Leave out the pictures and repeat the data exactly.

*** Opening Exercise data ***

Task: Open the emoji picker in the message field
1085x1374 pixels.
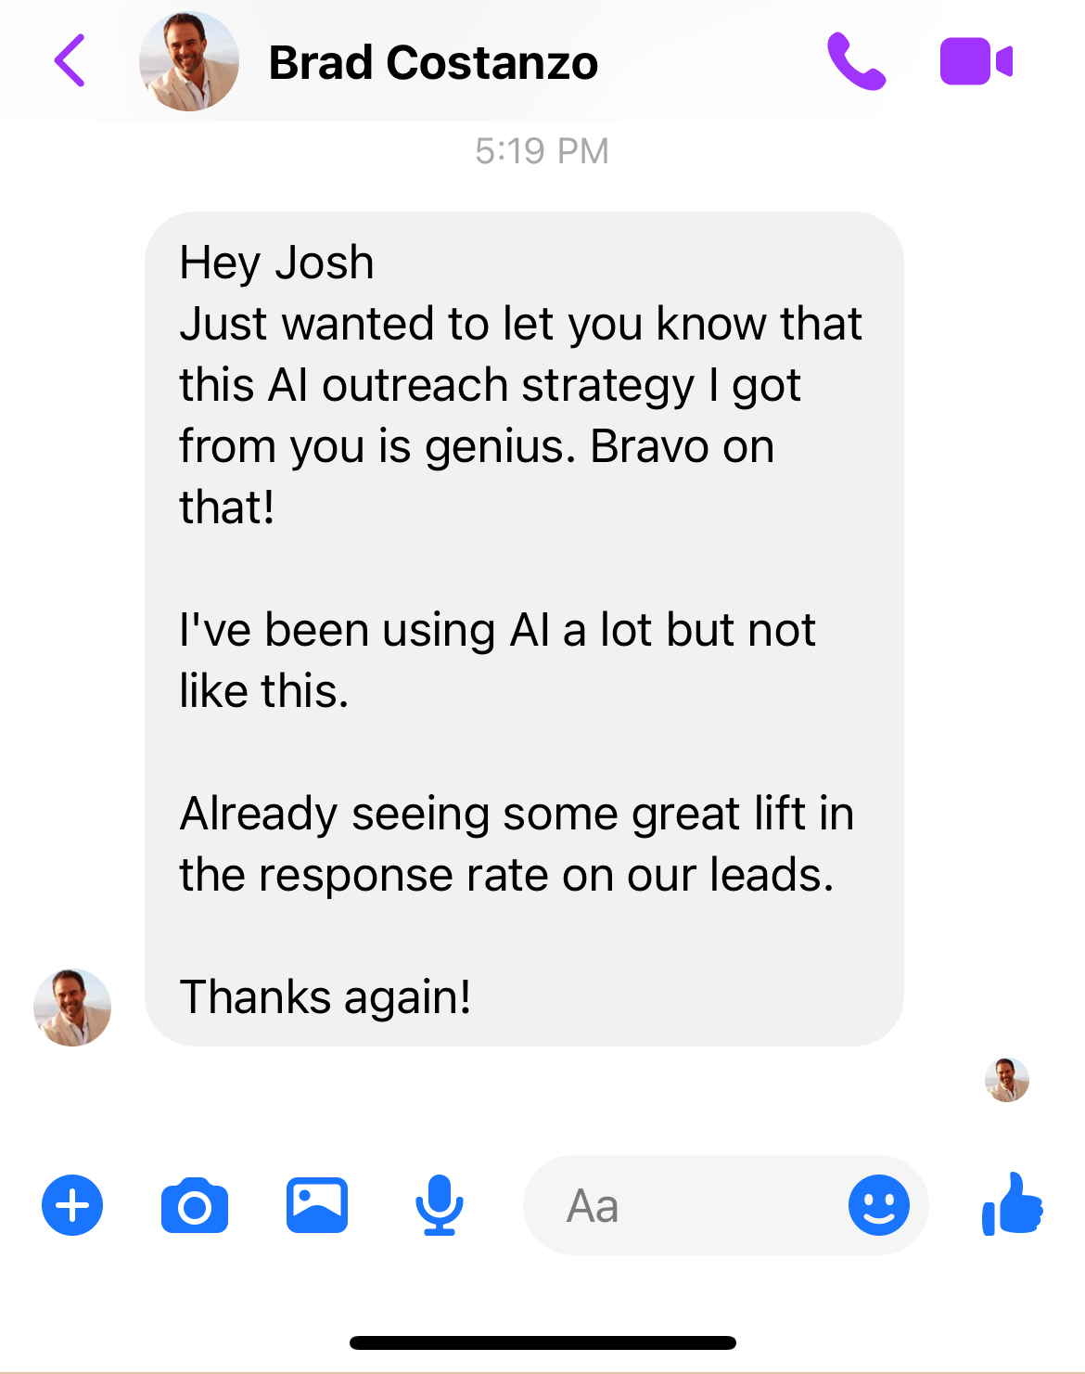Action: pyautogui.click(x=878, y=1205)
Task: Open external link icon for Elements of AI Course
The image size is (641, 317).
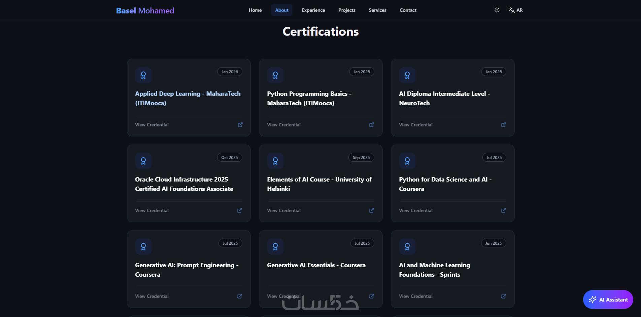Action: (x=372, y=210)
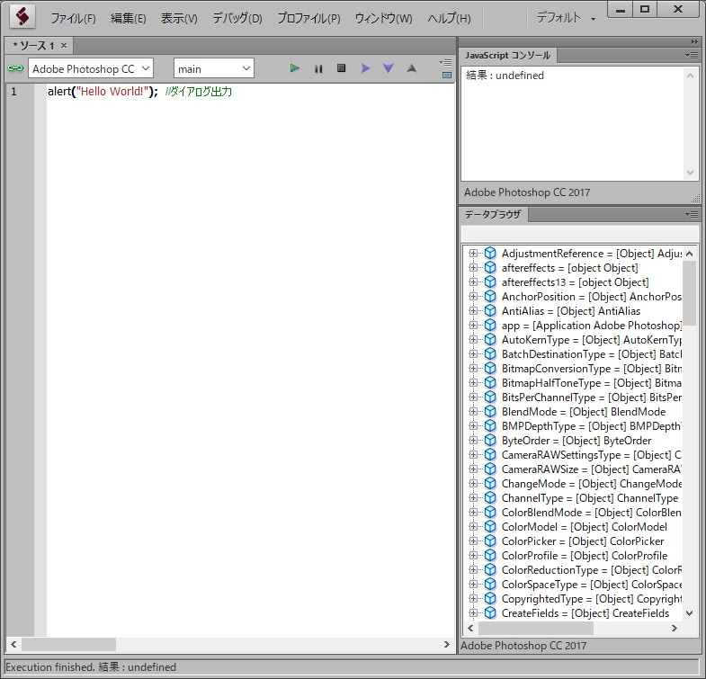
Task: Open the デフォルト workspace dropdown
Action: click(567, 18)
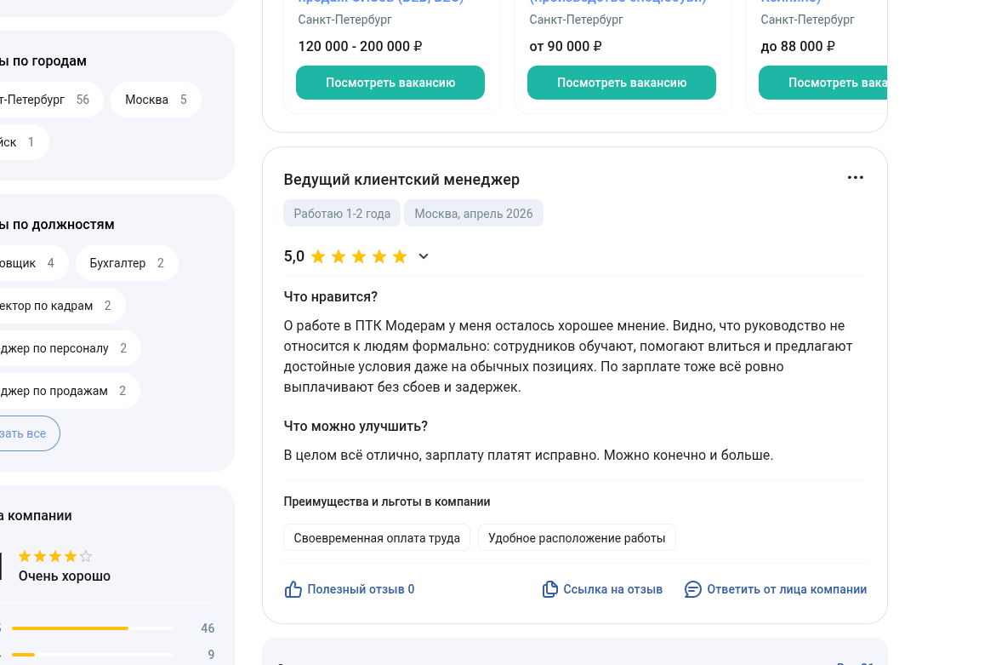Open the three-dot review options menu

click(x=855, y=177)
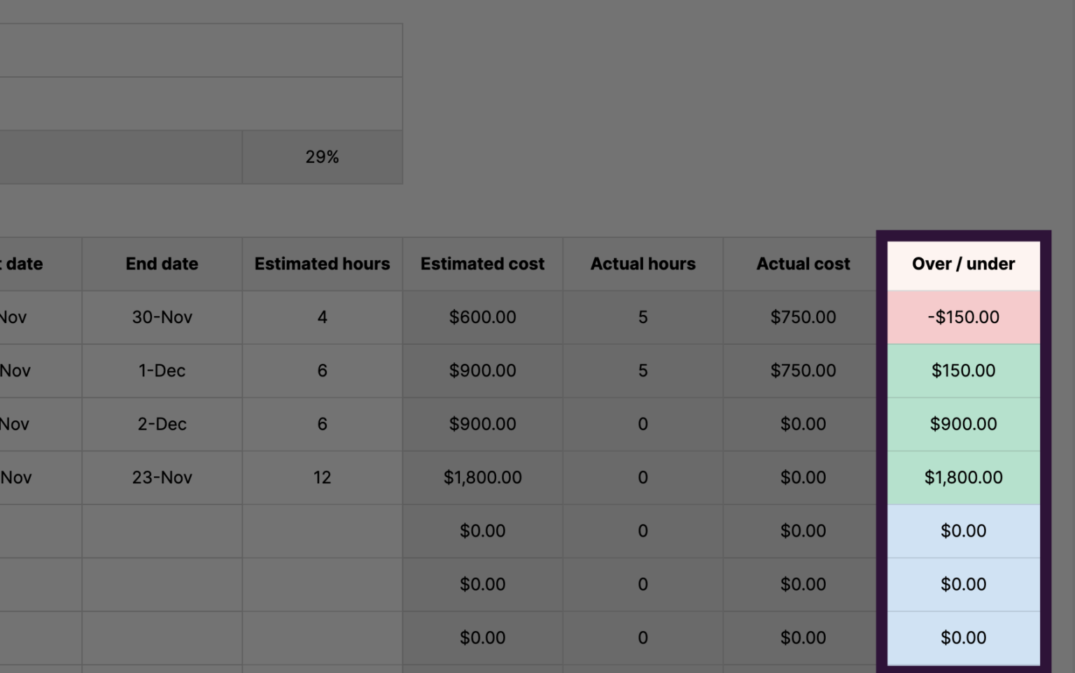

*** Closing Exercise data ***

Written response -
Task: Open the emoji picker in the message field
1085x1374 pixels.
Action: pyautogui.click(x=878, y=1205)
Task: Open external link icon for Elements of AI Course
The image size is (641, 317).
Action: (x=372, y=210)
Task: Open the デフォルト workspace dropdown
Action: click(567, 18)
Open the three-dot review options menu

click(x=855, y=177)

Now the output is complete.